Limitations of this study include a small and unbalanced cohort of patients (31 PET− and 8 PET+, 15 MFC+ and 24 MFC−). Despite the fact of having oversampled the database in order to balance the PET+/PET− and MFC+/MFC− groups, new created data is composed of original data and, therefore, information is still limited. On the other hand, due to the small and unknown specific location of the biopsy site inside the sternum or iliac crest, the segmentations were defined to include a slightly larger area while not encompassing the whole anatomical region. This limits the reproducibility of MFC+/MFC− analysis through [18F]FDG PET/CT image quantification. Nonetheless, it allows observing the representativeness of these regions in the MRD assessment.
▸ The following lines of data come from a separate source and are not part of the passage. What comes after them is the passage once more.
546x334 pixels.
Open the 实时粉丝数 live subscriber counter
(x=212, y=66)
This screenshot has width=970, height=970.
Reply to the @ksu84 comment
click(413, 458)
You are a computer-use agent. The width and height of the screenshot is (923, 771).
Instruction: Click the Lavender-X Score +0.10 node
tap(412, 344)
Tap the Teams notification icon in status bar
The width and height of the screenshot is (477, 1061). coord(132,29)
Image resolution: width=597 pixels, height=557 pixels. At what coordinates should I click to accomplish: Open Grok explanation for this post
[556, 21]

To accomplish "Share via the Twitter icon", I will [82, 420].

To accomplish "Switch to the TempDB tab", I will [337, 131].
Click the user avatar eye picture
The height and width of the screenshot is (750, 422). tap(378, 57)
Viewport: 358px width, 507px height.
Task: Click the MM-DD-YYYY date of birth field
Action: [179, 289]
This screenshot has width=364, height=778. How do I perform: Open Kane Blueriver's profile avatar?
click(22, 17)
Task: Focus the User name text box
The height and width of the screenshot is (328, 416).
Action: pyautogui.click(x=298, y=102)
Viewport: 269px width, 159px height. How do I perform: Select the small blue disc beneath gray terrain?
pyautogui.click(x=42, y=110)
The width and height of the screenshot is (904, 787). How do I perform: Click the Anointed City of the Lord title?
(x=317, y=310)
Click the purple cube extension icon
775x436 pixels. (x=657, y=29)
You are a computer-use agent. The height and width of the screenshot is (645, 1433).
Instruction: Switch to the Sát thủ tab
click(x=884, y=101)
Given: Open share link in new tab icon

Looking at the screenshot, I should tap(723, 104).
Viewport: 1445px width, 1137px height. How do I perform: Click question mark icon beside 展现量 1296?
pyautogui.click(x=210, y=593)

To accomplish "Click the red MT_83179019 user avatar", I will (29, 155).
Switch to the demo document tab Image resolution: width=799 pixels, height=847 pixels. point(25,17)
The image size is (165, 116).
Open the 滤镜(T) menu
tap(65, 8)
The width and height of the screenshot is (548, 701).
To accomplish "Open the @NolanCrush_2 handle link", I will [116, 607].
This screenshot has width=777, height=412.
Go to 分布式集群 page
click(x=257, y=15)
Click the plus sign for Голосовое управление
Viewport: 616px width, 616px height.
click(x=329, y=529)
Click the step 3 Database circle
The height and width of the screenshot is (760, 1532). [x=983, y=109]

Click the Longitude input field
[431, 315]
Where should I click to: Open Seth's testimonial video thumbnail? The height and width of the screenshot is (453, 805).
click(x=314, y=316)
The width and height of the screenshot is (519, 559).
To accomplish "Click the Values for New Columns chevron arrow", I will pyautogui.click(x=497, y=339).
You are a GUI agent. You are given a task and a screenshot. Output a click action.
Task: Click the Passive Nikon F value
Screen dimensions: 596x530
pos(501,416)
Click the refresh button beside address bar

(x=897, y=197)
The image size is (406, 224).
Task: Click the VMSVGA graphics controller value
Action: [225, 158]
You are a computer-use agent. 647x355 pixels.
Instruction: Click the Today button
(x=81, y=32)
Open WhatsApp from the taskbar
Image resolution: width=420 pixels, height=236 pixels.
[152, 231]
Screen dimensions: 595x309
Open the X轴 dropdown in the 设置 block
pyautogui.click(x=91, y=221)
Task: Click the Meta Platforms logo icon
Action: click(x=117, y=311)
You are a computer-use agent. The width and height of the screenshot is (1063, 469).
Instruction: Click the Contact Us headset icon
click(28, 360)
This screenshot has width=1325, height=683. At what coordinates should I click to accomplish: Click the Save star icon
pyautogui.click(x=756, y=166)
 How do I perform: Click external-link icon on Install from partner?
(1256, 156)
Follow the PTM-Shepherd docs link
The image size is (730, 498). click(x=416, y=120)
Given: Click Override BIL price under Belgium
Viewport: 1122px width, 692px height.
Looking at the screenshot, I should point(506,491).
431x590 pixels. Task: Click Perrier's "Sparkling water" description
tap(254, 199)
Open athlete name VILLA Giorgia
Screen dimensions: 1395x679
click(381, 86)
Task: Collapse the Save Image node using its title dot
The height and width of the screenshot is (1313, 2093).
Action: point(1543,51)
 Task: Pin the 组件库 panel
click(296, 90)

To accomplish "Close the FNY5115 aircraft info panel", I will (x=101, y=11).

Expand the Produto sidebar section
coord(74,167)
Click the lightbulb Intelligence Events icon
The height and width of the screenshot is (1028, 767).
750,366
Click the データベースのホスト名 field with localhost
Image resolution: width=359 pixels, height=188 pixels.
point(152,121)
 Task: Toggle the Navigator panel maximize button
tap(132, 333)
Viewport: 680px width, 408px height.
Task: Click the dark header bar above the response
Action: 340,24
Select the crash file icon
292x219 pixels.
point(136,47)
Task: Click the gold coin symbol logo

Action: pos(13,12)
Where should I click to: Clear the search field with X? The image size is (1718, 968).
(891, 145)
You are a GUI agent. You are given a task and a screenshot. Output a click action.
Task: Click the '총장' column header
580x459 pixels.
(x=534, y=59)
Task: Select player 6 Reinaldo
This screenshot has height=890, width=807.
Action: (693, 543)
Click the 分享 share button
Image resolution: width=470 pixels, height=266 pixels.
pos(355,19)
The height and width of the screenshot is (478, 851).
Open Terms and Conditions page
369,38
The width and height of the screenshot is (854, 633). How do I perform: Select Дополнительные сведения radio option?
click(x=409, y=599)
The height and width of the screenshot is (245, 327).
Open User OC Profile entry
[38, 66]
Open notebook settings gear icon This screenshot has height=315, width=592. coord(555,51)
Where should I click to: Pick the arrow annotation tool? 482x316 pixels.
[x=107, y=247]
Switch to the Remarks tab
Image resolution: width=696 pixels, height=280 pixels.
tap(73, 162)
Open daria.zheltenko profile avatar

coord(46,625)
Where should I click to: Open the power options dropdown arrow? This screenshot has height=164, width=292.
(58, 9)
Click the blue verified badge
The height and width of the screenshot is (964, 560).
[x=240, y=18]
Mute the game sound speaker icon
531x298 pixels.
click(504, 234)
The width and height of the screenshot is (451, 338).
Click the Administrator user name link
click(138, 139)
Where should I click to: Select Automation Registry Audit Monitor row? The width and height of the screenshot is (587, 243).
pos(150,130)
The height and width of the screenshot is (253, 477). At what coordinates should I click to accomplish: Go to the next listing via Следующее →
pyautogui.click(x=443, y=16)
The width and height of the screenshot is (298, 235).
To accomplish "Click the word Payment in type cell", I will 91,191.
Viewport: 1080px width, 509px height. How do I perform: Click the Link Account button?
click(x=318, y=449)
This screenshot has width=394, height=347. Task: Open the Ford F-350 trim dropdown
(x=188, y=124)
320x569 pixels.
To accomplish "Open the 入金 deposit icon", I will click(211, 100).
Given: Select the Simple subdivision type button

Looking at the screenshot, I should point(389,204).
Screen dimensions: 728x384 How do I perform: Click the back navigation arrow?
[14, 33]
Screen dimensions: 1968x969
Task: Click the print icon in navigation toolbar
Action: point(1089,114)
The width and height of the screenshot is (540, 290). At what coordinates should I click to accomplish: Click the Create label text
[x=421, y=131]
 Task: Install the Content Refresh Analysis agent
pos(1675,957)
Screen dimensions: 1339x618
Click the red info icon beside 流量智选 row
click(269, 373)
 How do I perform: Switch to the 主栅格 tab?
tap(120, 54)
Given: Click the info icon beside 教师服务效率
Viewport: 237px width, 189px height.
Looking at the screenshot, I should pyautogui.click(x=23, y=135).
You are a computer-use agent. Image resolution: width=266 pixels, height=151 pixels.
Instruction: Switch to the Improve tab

Considering discrepancies between PET and MFC assessments (12 with PET−/MFC+ and 3 PET+/MFC−), MFC analyses based on image features are limited by the time between both acquisitions, since the same state of progression of the disease is not being evaluated. Regarding the study of radiomics characteristics, only 32 features are extracted, while other studies include more than 2000. A future work with a wider variety of features is proposed to be developed. Lastly, the performance of the ML models could be improved using both hyperparameter optimization and different feature selection algorithms. Thus, both performance improvements along with the use of a wider variety of ML models is proposed as a future work.

Overall, the analyses proposed in this study lead to confirm the potential of radiomic features extracted from biopsy locations of [18F]FDG PET/CT images for the MRD assessment in patients diagnosed with MM. Furthermore, the representativeness of biopsy sites, iliac crest and sternum, in assessing the heterogeneous nature of the disease is demonstrated. Concerning ML results, future works lead to development of new models, based on hyperparameter optimization, capable of detecting patients with persistent MRD in bone marrow by quantification of [18F]FDG PET/CT images.

Conclusions

In clinical routine practice, a combination of bone marrow biopsy and visual assessment of [18F]FDG PET/CT images are acquired for MRD evaluation in MM patients. However, results of both techniques are commonly inconsistent. In this study, an automatic segmentation methodology of the bone marrow at predefined biopsy sites is proposed. Radiomics analysis reveal significant differences in the metabolic uptake patterns at the biopsy sites with ML models accurately detecting PET+ patients.